A maior parte das empresas não financeiras ouvidas pelo Banco Central (49,2%) veem sentimento negativo em relação à situação econômica atual. São 35% as que sinalizam sentimento “discretamente negativo” e 14,2%, “fortemente negativo”. Os dados constam na pesquisa Firmus do quarto trimestre, cujos dados foram coletados entre 10 e 28 de novembro.
A percepção negativa diminuiu em relação à edição anterior, do terceiro trimestre. Na época, eram 47,8% os que viam sentimento “discretamente negativo” e 15,2%, “fortemente negativo”.
Na comparação entre os levantamentos, os que indicam ver sentimento “fortemente positivo” permaneceram em 0,4%. Os que afirmaram ter sentimento “discretamente positivo” aumentaram, de 15,2% para 22,5%. Também aumentaram os que sinalizaram ter sentimento neutro, de 21,4% para 27,9%.
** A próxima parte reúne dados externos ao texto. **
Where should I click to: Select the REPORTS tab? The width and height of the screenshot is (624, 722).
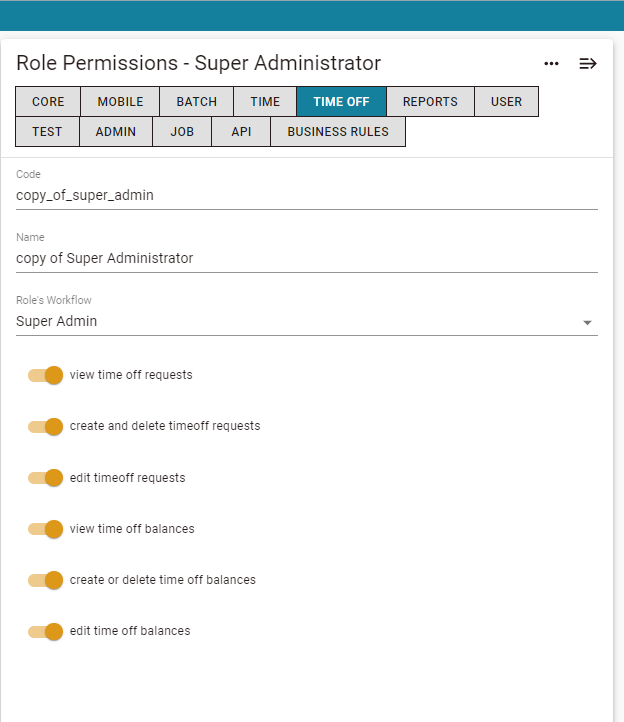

O otimismo quanto ao desempenho relativo do setor de atuação da empresa permaneceu praticamente estável em relação ao trimestre anterior. Além disso, houve estabilidade nas expectativas de aumento nos custos de mão de obra, cujo índice agregado seguiu em 4,8%, e o índice agregado de expectativas para os custos com insumos diminuiu pelo terceiro trimestre consecutivo, atingindo 4,3%.